What needs to be done:
Go through the listing below and count each line with the word "Switch" in it; return only the count.

####################

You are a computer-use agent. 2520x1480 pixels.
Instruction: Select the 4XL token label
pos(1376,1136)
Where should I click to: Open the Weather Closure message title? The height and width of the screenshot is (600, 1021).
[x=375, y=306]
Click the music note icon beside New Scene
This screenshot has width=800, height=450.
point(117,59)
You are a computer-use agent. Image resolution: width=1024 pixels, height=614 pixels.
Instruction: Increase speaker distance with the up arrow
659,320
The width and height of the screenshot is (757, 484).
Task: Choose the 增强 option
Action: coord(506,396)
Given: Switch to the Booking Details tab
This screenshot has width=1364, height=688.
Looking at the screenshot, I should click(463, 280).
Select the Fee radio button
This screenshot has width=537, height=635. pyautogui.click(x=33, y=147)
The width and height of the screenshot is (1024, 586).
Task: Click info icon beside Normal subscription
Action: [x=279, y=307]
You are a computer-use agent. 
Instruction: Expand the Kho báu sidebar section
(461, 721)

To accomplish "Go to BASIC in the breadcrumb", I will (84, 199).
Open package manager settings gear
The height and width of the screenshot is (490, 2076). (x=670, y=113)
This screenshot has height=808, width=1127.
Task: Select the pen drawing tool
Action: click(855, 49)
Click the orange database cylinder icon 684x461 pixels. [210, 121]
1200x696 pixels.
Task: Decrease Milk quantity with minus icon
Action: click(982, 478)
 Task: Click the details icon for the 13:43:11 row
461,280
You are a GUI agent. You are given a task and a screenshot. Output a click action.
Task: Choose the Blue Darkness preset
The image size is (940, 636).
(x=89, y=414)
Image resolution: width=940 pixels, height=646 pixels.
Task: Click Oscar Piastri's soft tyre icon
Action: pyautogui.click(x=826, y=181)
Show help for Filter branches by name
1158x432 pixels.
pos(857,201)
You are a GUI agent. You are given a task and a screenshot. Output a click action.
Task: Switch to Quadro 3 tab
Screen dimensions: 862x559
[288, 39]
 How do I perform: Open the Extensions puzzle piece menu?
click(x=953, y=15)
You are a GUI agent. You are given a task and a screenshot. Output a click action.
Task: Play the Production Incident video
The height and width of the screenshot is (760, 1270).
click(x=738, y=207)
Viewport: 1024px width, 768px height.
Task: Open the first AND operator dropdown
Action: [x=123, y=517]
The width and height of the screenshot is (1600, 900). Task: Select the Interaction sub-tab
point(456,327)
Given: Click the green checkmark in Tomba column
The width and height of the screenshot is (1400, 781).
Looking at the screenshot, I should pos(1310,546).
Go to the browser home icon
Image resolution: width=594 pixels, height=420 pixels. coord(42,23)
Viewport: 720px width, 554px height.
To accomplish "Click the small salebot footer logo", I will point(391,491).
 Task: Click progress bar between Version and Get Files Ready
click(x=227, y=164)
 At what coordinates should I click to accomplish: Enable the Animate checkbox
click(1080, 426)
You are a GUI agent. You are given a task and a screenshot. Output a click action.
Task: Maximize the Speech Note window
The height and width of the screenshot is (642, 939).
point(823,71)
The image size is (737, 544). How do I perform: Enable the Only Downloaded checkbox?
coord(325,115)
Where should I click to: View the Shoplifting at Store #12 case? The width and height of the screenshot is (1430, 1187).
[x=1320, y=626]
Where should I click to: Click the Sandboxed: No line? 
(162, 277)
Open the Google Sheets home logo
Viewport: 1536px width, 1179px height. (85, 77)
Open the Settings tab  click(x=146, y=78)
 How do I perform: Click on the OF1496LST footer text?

####################

Result:
2